There are more details in AI 2027 to think and talk about - I highly recommend both reading the document and listening to Daniel and Scott on
’s podcast. I look forward to seeing what else the AI Futures Project produces.The authors would likely point out that in their scenario, the AI would ignore the system prompt. That depends a lot on the training process and the rewards! Not guaranteed either way.
This is the first post I've seen that gestures at something I found odd about the unaligned scenario (I'm sure it's because I'm missing information about alignment as a concept, I obviously don't understand it as deeply as they do and I'm not suggest otherwise).
>An AI is slightly misaligned.
>All AI development work is taken over by lots of copies of this AI that share a memory and a goal - and all they do is work on the next version.
In the scenario, the AI is at the level of a "superhuman AI researcher." It is unaligned, and given complete control over training its predecessor (like you said, that's another big screw-up on humanity's part that I'm kind of incredulous about). It decides to have its predecessor optimize on the continued existence of itself, because *it can't confidently decide what to value*, but it is confident that ASI could figure it out. I can see the instrumental convergence/paperclip scenario implicit in this choice, so it's safe to a say a superhuman AI researcher would, too.
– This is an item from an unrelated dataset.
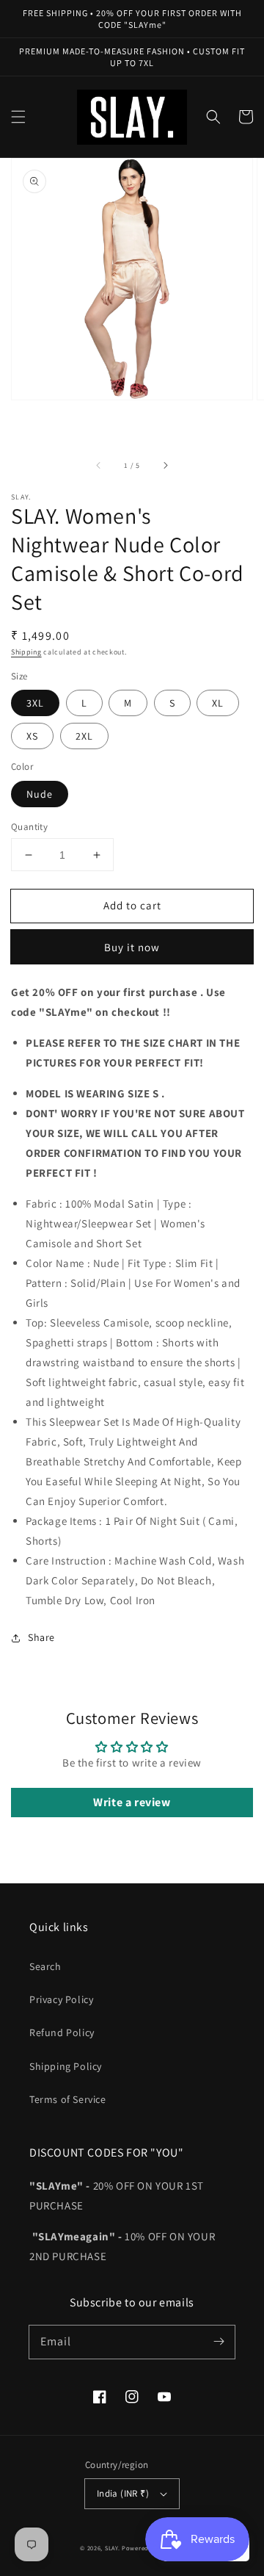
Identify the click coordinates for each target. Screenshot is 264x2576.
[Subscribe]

I don't think it matters too much for the overall story. As long as this is a real possibility (I'm quite skeptical on the timeline, but still) I'm all for generating as much publicity as possible. It was just a surprise to me that someone who has been thinking about alignment for as long as Scott has would frame it this way. I always thought the textbook scenario to explain alignment was an AGI that optimizes on human requests, but those humans can't consider the externalities, leading to instrumental convergence, which is quite distinct from what happens in the story.
Very interesting safety idea, and probably easy to encouragingly "prove" in the sense of the toy safety experiments that have become popular lately, I assume someone will do this soon (unless it has happened already and I missed it?)